▸ **TEXT PASSAGE**
According to a new bill, all temporary workers must have equal treatment so that the rights to the same pay and working conditions as permanent staff.
So far the legal position of temporary workers has not been governed separately in Danish law. The general legislation applicable to wage earners also covers temporary workers. However, the courts have held that the Danish Salaried Employees Act does not apply to temporary workers. The bill is thus the first separate codification of temporary workers' employment conditions in Denmark. The bill is based on EU's Temporary Agency Work Directive.
Applies only to temporary agency workers
The new rules are to apply only to temporary workers who have agreements with agencies to work for user companies. Temporary work is in particular characterised by a tripartite arrangement involving the temporary employment agency, the user company and the temporary worker. Both the agency and the user company exercise employer powers over the temporary worker. Consequently, the Act is not to apply to temporary vacancies during maternity leave and similar positions where the temporary worker is employed directly by a company.
The principle of equal treatment is central
The main purpose of the bill is to secure temporary agency workers certain working conditions and employment terms. Also, the temporary employment agencies are to be recognized as the temporary workers' employers. The principle of equal treatment is the fundamental right in the Temporary Agency Work Directive.
The principle means that the temporary workers are to be treated as if they were employed directly by the user company in a comparable position with respect to working conditions and employment terms covered by the principle of equal treatment. This also applies to rights following from the collective agreement covering the user company.
The temporary worker may also assert rights which are established by custom or which follow from the company's general practice.

▸ **RECORDED DATA**
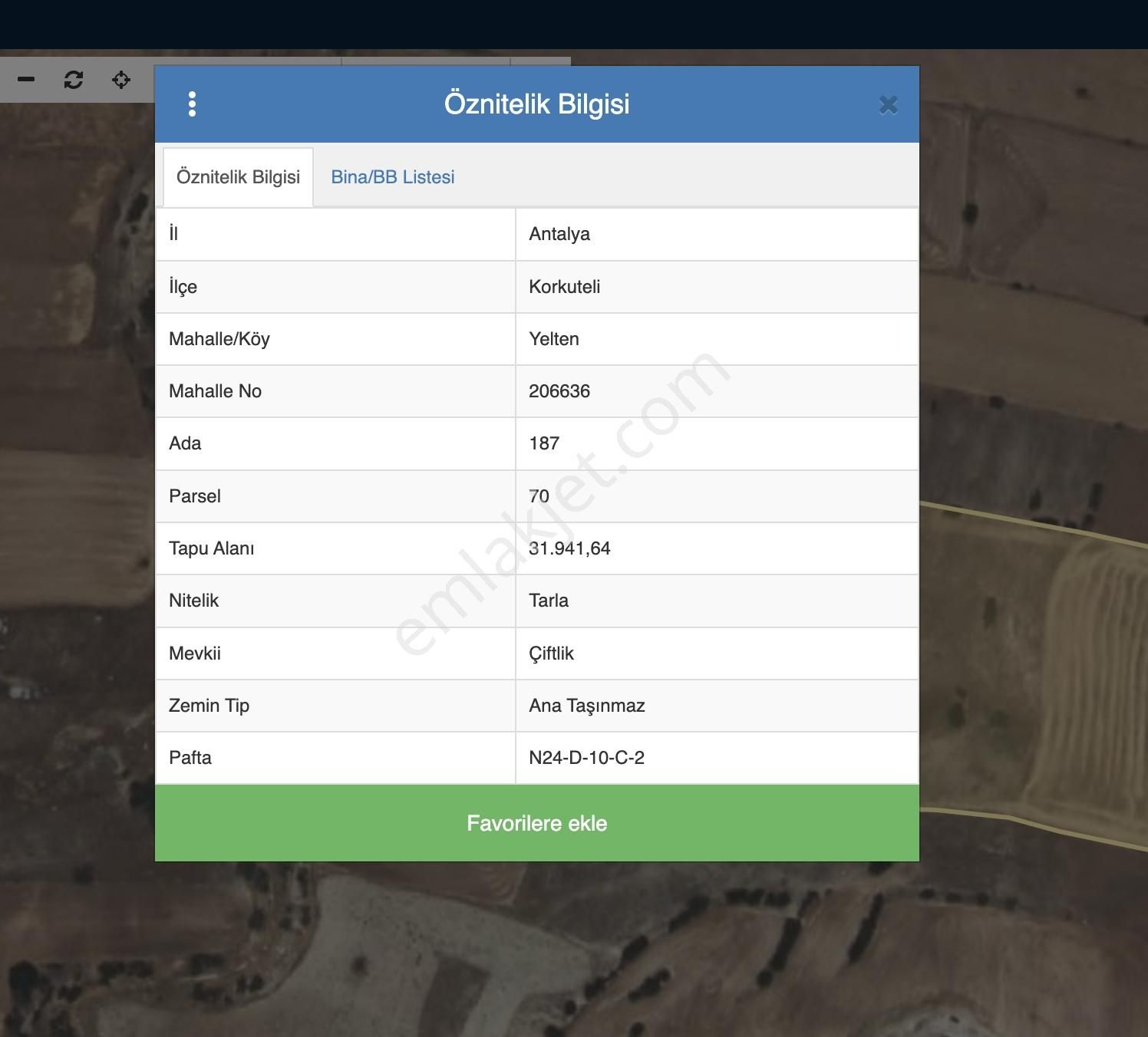Click the minus icon in map toolbar
This screenshot has width=1148, height=1037.
point(26,79)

▸ **INSTRUCTIONS**
[a] Please reproduce the passage on the Danish temporary-worker bill word for word, beginning at the words "So far the legal" and stopping after "EU's Temporary Agency Work Directive.".
[b] Decide whether each statement below agrees with the passage on the Danish temporary-worker bill, giving yes or no and quoting the words that settle it.
(i) The Danish Salaried Employees Act applies to temporary workers.
(ii) The bill is based on the EU's Temporary Agency Work Directive.
(iii) The Act will cover temporary workers hired directly by a company to fill vacancies during maternity leave.

▸ **FULL ANSWERS**
[a]
So far the legal position of temporary workers has not been governed separately in Danish law. The general legislation applicable to wage earners also covers temporary workers. However, the courts have held that the Danish Salaried Employees Act does not apply to temporary workers. The bill is thus the first separate codification of temporary workers' employment conditions in Denmark. The bill is based on EU's Temporary Agency Work Directive.

[b]
(i) No: "the courts have held that the Danish Salaried Employees Act does not apply to temporary workers."
(ii) Yes: "The bill is based on EU's Temporary Agency Work Directive."
(iii) No: "the Act is not to apply to temporary vacancies during maternity leave and similar positions where the temporary worker is employed directly by a company."